3. A Declaratory Award is entered declaring that the Limited Partnerships were effectively dissolved at the time of the distribution of shares of Starboard Resources, Inc. to the Limited Partners.
 
4. Based on the evidence of multiple and repeated violations of the Connecticut Uniform Securities Act (CUSA), the Claimants are not entitled to any fees or expenses otherwise due under the Limited Partnership Agreements pursuant to Conn. Gen. Stat. Sec. 36b-29(b).

 
 

 
3
 
5. Even if the Claimants had not violated CUSA, they would not have been entitled to any management fees after the roll up of the Limited Partnerships into Starboard Resources, LLC, nor any acreage or management fees relative to any acreage or leases acquired by Starboard Resources LLC, or Starboard Resources, Inc.
 
6. The Claimants and Mr. Imbruce, personally as their alter ego, without legal authority, wrongfully, fraudulently, and/or in breach of their fiduciary duties, caused Certain Respondents/Counterclaimants to suffer damages in the amount of $1,602,235.
 
7. Because the monetary damages found in Paragraph 6, supra, were caused by the civil theft by the Claimants, pursuant to Conn. Gen Stat. Sec, 52-564, an Award of treble damages is made in favor of Certain Respondents/Counterclaimants and against the Counterclaim Respondents and Mr. Imbruce, personally as their alter ego, in the amount of $4,806,705.
 
8. Having proved that the actions of the Claimants constituted violations of the Connecticut Unfair Trade Practices Act (CUTPA), as well as a breach of the January 20, 2012 agreements, an Award of attorneys' fees and costs is made in favor of Certain Respondents and against the Claimants, and Mr.
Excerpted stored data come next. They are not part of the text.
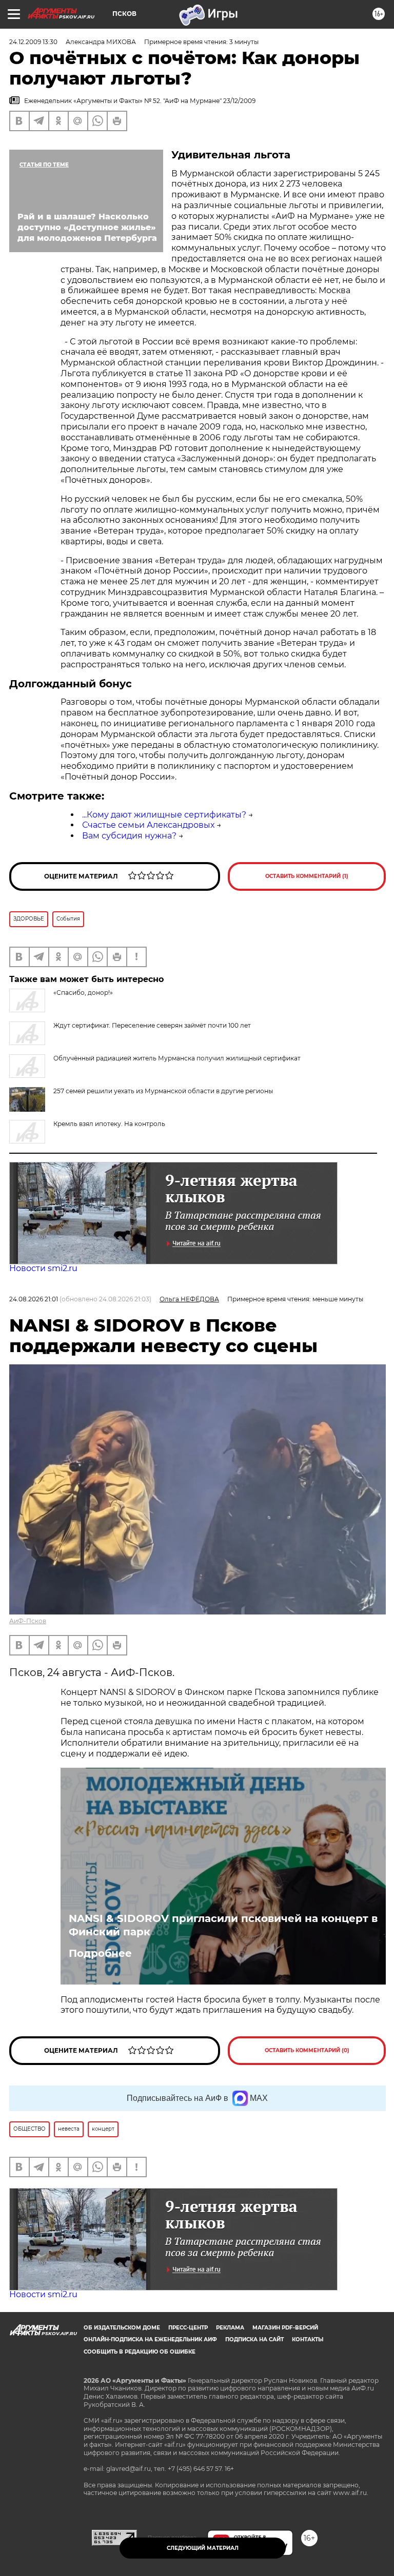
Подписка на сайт (254, 2339)
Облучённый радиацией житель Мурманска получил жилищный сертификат (177, 1058)
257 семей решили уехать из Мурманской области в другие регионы (163, 1091)
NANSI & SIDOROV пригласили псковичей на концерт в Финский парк (223, 1925)
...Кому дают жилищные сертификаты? (164, 815)
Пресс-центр (188, 2327)
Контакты (307, 2339)
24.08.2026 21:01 (33, 1299)
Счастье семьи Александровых (148, 825)
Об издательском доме (122, 2327)
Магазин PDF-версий (285, 2327)
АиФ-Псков (27, 1621)
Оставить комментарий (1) (306, 876)
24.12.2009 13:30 (33, 42)
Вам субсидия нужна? (129, 836)
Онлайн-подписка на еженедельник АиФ (150, 2339)
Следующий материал (203, 2548)
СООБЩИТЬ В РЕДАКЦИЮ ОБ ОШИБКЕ (139, 2351)
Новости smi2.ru (43, 1268)
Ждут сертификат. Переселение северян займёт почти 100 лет (152, 1025)
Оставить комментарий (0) (307, 2050)
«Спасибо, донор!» (83, 992)
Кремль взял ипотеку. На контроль (109, 1124)
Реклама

Imbruce, personally as their alter ego, for the attorney's fees and costs of Certain Respondents as follows:
 
Rosenthal Monhait & Goddess' attorneys' fees and expenses of $303,248.39.
 
Diserio Martin O'Connor & Castiglioni's attorneys' fees and expenses of $2,580,879,10.
 
Certain Respondents expert fees of $114,711.56
 
9. The total amount of the monetary Award entered in favor of the Certain Respondents and against Claimants, and Mr. Imbruce, personally as their alter ego, exclusive of administrative fees and expenses of the AAA, is $7,805,544.05
 
10. By way of injunctive relief, an Award is made requiring the Claimants to account to Certain Respondents with regard to the sources and uses of all funds and other assets of Hunton Oil Partners LP, Giddings Oil & Gas LP, and ASYM Energy Fund Ill LP received, and the disposition of all assets of those Partnerships during the time Hunton Oil Genpar LLC, Giddings Genpar LLC and ASYM Capital Ill LLC were the general partners of Hunton Oil Partners LP, Giddings Oil & Gas LP, and ASYM Energy Fund Ill LP and fully account to the Certain Respondents, the financial activities of the above entities, as well as the financial activities of Gregory Imbruce, Giddings Investments, Glenrose Holdings LLC and ASYM Energy Investments LLC as they relate to any of the Partnerships and/or the Starboard entities.

 
 

 
4
 
11. Pursuant to Conn. Gen. Stat. Sec. 37-3a, Certain Respondents are awarded post-judgment interest, against Claimants, and Mr. Imbruce, personally as their alter ego, to run at the rate of 10 per cent per year.
 
12. The Administrative fees and expenses of the AAA totaling $45,100.00 are to be borne $30,400.00 by Gregory Imbruce et al; $14,700.00 by William F. Pettinati, Jr. et al. Compensation and expenses of the Arbitrator totaling $77,100.00 are to be borne $67,966.68 by Gregory Imbruce et al; $9,133.32 by William F. Pettinati, Jr. et al. Therefore, Gregory Imbruce et al have to pay Charles Henry et al an amount of $38,583.33.
 
13. This award is in full settlement of all claims and counterclaims submitted to this Arbitration. All claims not expressly granted herein are hereby denied.